Preventing Tax Evasion in the Automobile Sector
The lacunae within the present legal framework is particularly problematic as it enables companies to artificially separate essential vehicle components without fundamentally altering their import methodology. In order to prevent tax avoidance by misclassification of imports, the customs authorities must, instead of relying purely on shipment structure and timing, assess whether an import, when considered as a whole, has the essential character of a CKD kit. If multiple shipments arriving within a short time contain interdependent components that together form a CKD structure, customs should have the authority to reclassify them as a CKD unit, even if they arrive separately. This could be effectuated by amending the customs regime towards preventing intentional misclassification of CKD kits by fragmentation of shipments via a staggered timeline.

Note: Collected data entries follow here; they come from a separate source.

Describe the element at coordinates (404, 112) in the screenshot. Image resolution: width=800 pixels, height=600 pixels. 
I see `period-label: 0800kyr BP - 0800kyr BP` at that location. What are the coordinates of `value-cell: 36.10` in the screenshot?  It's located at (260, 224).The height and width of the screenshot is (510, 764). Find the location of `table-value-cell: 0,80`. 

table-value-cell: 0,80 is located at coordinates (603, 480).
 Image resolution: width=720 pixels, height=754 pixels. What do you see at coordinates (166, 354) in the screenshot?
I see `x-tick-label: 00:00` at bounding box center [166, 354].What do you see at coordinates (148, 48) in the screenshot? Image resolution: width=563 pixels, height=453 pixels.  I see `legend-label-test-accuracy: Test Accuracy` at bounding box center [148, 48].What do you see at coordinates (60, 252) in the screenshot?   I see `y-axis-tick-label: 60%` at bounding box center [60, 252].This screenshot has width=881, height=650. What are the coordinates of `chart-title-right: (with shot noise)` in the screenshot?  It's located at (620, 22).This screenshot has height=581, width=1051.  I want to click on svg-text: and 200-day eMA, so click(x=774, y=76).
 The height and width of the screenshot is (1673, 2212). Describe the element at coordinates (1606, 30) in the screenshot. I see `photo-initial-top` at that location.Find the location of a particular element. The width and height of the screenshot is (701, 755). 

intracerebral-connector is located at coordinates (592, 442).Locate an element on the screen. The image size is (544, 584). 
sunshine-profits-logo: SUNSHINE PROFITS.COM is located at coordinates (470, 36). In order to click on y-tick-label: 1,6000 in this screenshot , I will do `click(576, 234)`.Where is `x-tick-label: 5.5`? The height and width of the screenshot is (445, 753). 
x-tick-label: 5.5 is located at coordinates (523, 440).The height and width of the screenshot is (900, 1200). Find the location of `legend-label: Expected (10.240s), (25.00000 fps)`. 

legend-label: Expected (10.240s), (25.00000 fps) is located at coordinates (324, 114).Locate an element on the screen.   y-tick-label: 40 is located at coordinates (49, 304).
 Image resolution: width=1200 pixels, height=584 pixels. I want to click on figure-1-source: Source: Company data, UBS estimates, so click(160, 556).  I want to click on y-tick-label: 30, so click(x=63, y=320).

For instance, if a company imports all essential and interdependent components required for vehicle assembly within a certain time frame (example, 6 months) and from the same source overseas, these should automatically be classified under the CKD duty rate even if each individual shipment does not contain all the essential components required for classification as a CKD, as long the import within the time frame taken as a whole meets this criterion. To implement this, customs could require importers to disclose long-term procurement contracts or establish a digital tracking system for linked shipments. Thus, this would ensure that functionally interdependent components procured from the same source in bulk cannot be artificially classified under different headings by fragmenting the components procured in bulk into smaller parts while importing them into India, if their combined purpose is to form a complete vehicle and if those components were procured from the same overseas source as was the alleged situation in the Volkswagen case.
Conclusion
The recent tax evasion allegations against Kia and Volkswagen highlight gaps in the current CKD classification system. To prevent such misclassification, customs authorities must assess imports holistically, considering shipment timing and interdependence rather than isolated consignments. Judicial precedents reveal how fragmenting bulk orders and manipulating import timing enable companies to evade higher duties. A policy reform requiring all essential components imported within a set timeframe and from the same source to be classified as CKD can help close these loopholes and ensure fair tax enforcement.